ТЕКСТ ДОКУМЕНТА>
################
Экзистенциализм стоит на положении, что существование предшествует сущности. «Человек потому не поддаётся определению, что первоначально ничего собой не представляет. Человеком он становится лишь впоследствии, причём таким человеком, каким он сделает себя сам»[34], каким он выберет быть.

Однако когда мы говорим, что человек делает себя, мы не говорим, что он делает только свою индивидуальность. Он также создаёт образ идеального человека, к которому должны стремиться все. Именно в этом и состоит глубокий смысл экзистенциализма. «Выбирая себя, мы выбираем всех людей»[35]. Ведь выбрать что-то – значит утверждать ценность того, что мы выбираем. В некотором смысле, мы всегда выбираем благо. (Однако не стоит тут торопиться; мы всегда выбираем благо – положение согласно афинской школе (от Сократа до Аристотеля), но уже христианство изменило этот подход. с другой стороны, это действительно отдельная проблема: «способны ли мы вообще выбирать что-то кроме блага?»). В связи с Аристотелем мы понимали благо двояко: как благо безотносительное и как кажущееся благом; это же понимание мы сохраняем и здесь, с той лишь разницей, что благо само по себе нам, видимо, недоступно, а потому мы выбираем всегда именно кажущееся нам благом. И именно поэтому, утверждая кажущееся нам благом универсальной ценностью, мы выбираем за всех, а не только за себя.

Ввиду этих же положений, у человека отбирается возможность оправданий. Поскольку понимается, что существование предшествует сущности, и мы делаем себя, то нельзя более оправдываться ни на предзаданную человеческую сущность, ни на то, что «другие тоже так делают». Как мы уже говорили ранее, в отличие от всей предшествующей традиции, экзистенциализм отказывается от представления о человеке как чём-то законченном, имеющим заранее данную человеческую природу, которую затем постигает. Для экзистенциализма, человек есть всегда «ещё не», всегда лишённость, неопределённость, которая лишь постепенно определяется путём своего существования.
################
ИСХОДНЫЕ ДАННЫЕ>
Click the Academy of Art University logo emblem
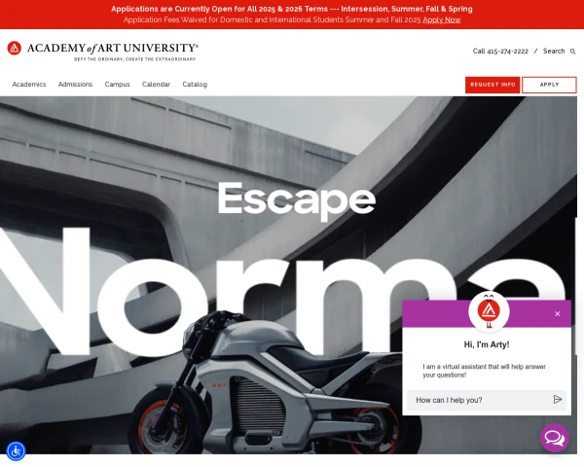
################
ОПИСАНИЕ ЗАДАЧИ>
Перепишите абзац текста об экзистенциализме, начинающийся словами «Ввиду этих же положений», в виде краткого маркированного списка с сохранением его основных фактов.

РЕШЕНИЕ ЗАДАЧИ>
- Из положений экзистенциализма следует, что у человека отбирается возможность оправданий.
- Раз существование предшествует сущности и человек делает себя сам, нельзя ссылаться ни на предзаданную человеческую сущность, ни на то, что «другие тоже так делают».
- В отличие от всей предшествующей традиции, экзистенциализм отказывается от представления о человеке как о чём-то законченном, с заранее данной природой.
- Для экзистенциализма человек всегда «ещё не»: лишённость и неопределённость, которая лишь постепенно определяется путём его существования.